▼

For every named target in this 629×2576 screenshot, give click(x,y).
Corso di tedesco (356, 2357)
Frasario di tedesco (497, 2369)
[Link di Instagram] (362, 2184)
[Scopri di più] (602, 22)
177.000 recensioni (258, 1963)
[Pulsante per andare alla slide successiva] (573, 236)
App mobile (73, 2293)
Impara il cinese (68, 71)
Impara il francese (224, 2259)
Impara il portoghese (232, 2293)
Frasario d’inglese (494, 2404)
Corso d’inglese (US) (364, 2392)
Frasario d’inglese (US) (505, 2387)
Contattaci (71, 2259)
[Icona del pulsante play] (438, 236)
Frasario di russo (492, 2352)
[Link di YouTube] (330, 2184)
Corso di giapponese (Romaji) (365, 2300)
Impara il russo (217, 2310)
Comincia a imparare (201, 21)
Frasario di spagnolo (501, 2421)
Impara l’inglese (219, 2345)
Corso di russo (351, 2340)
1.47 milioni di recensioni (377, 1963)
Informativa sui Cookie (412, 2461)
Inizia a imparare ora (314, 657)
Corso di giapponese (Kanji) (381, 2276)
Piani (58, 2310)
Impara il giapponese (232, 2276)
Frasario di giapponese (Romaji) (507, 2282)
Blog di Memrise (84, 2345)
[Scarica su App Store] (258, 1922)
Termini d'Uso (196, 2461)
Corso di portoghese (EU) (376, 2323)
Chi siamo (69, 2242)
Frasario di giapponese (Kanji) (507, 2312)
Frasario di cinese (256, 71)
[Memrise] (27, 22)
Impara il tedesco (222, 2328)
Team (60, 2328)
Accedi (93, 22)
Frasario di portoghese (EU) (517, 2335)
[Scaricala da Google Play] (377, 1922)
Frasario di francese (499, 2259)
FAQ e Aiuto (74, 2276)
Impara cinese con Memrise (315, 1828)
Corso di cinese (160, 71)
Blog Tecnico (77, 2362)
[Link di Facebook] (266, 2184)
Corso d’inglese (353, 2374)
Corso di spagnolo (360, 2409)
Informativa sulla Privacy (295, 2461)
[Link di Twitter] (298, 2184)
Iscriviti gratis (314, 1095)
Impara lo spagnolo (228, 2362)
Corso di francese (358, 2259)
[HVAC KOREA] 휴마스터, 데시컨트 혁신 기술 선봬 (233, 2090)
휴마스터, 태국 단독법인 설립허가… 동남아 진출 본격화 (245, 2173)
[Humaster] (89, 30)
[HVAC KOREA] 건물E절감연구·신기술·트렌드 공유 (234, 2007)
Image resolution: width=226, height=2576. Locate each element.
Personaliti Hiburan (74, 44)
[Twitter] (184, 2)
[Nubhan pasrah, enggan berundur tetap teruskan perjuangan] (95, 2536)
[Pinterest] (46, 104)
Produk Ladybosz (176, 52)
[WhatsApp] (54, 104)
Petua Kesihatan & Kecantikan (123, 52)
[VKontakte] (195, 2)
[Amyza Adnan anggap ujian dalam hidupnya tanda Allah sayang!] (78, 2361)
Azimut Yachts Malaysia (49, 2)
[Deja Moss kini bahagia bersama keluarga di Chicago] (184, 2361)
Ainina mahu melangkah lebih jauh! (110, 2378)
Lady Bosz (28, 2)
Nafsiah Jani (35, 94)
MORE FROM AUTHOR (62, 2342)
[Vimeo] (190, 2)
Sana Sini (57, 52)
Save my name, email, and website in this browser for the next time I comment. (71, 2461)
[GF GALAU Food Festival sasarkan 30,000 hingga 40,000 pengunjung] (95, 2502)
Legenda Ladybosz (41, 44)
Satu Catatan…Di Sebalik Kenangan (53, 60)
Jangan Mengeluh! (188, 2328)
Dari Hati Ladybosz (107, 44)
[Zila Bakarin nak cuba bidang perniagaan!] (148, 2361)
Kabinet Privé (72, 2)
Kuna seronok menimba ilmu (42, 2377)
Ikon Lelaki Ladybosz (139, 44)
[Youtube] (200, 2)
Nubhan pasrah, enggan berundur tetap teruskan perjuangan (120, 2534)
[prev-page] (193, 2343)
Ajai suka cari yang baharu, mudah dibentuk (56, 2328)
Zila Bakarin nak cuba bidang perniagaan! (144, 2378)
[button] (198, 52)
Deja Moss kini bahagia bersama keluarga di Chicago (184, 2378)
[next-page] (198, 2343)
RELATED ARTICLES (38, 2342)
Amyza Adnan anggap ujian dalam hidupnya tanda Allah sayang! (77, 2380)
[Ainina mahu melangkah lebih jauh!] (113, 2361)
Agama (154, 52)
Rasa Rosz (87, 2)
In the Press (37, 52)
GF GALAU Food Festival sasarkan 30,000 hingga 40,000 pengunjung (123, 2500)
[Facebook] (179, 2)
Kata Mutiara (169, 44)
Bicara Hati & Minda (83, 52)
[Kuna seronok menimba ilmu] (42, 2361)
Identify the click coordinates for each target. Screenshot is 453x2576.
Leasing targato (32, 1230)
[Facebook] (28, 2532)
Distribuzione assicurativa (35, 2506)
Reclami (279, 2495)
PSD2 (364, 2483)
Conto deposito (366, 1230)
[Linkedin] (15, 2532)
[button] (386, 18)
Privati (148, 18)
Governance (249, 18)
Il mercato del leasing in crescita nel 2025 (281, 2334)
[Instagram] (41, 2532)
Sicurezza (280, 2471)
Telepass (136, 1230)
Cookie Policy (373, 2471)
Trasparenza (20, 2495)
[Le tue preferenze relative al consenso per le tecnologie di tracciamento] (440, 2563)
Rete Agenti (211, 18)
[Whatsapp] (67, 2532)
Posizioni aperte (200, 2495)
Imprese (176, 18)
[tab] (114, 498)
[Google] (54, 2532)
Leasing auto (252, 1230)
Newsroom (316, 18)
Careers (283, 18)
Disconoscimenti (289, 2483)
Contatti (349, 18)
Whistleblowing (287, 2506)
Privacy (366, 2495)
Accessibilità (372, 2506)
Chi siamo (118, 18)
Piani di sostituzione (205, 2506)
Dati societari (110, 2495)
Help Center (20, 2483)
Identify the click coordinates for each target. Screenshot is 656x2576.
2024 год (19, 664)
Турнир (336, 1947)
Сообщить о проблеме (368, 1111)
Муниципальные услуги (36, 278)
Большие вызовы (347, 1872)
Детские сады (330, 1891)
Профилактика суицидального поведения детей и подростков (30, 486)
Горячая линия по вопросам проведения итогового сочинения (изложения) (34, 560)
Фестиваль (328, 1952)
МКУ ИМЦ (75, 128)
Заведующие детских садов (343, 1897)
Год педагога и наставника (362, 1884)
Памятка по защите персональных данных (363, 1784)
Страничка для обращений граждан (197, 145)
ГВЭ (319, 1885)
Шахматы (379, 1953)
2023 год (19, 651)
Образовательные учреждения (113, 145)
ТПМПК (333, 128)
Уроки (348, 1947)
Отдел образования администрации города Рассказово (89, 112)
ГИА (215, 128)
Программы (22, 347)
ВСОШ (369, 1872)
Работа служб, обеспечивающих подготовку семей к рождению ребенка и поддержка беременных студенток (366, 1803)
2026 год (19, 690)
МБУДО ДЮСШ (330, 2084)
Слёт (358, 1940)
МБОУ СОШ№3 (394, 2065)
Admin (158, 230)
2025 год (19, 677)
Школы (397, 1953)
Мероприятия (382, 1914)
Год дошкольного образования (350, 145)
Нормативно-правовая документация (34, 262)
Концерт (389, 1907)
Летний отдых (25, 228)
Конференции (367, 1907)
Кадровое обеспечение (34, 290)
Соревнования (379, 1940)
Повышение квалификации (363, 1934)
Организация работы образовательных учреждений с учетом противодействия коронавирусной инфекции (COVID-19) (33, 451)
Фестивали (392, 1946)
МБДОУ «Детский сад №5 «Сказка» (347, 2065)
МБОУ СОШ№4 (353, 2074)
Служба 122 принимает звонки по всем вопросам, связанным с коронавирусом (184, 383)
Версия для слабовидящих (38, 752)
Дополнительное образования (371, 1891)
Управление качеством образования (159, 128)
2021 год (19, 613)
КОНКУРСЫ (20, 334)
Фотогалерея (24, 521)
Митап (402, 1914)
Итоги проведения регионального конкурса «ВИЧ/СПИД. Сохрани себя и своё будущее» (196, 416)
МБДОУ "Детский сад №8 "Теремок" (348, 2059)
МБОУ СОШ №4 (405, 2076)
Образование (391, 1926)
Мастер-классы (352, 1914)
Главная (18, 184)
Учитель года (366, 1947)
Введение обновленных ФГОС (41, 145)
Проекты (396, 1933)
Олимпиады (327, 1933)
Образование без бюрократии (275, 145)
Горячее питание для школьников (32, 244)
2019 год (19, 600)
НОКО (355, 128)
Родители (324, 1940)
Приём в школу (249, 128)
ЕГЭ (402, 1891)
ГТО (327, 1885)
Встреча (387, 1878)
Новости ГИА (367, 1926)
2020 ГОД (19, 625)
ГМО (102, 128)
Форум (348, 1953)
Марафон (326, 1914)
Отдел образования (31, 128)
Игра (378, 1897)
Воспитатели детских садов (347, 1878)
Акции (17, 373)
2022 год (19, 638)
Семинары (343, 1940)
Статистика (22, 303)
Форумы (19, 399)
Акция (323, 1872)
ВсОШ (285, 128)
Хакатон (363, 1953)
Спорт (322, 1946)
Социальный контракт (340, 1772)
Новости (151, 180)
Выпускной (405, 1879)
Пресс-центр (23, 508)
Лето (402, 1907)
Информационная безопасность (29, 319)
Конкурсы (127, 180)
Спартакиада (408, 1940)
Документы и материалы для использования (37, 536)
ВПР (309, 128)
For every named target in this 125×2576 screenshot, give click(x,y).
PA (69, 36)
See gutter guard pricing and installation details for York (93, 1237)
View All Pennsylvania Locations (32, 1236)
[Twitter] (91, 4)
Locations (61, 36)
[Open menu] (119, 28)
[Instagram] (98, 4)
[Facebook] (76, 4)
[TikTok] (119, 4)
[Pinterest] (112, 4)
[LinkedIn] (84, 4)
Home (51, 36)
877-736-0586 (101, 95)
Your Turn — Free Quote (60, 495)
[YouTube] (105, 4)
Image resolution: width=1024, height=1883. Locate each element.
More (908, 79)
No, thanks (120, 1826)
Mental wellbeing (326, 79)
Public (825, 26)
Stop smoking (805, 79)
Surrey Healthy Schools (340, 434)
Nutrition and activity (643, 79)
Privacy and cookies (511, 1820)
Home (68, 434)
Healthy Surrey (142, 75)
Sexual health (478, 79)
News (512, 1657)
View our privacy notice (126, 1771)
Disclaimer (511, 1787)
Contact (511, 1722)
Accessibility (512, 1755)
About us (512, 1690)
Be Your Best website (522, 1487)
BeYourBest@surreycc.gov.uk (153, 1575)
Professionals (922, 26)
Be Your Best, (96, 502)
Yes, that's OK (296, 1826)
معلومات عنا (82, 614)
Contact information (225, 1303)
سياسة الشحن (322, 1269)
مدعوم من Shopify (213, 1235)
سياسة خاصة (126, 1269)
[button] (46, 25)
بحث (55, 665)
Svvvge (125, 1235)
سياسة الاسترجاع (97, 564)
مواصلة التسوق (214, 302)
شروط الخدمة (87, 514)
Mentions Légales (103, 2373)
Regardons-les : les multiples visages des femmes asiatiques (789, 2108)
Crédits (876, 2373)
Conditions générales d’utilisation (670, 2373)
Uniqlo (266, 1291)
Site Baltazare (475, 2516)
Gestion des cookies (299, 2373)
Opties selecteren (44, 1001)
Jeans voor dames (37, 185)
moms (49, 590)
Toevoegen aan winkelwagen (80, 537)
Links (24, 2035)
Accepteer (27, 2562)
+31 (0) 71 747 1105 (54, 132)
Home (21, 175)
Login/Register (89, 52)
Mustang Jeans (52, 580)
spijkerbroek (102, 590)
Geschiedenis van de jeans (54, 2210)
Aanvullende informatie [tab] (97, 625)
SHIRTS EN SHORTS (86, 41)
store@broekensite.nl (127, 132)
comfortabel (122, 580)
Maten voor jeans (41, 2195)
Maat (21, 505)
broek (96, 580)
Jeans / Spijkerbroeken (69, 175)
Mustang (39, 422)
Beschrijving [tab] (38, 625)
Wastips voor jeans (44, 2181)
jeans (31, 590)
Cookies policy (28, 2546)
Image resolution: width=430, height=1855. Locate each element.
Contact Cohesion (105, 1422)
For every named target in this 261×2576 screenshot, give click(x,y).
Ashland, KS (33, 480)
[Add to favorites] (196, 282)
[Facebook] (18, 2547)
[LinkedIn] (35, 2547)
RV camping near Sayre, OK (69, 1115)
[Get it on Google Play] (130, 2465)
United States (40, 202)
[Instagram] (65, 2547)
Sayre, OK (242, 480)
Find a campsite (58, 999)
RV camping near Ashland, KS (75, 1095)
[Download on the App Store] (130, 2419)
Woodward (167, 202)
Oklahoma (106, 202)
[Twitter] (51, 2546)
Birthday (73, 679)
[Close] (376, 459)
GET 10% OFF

▲

Scan the listing above and copy all lines containing the word "Festival".

[GF GALAU Food Festival sasarkan 30,000 hingga 40,000 pengunjung] (95, 2502)
GF GALAU Food Festival sasarkan 30,000 hingga 40,000 pengunjung (123, 2500)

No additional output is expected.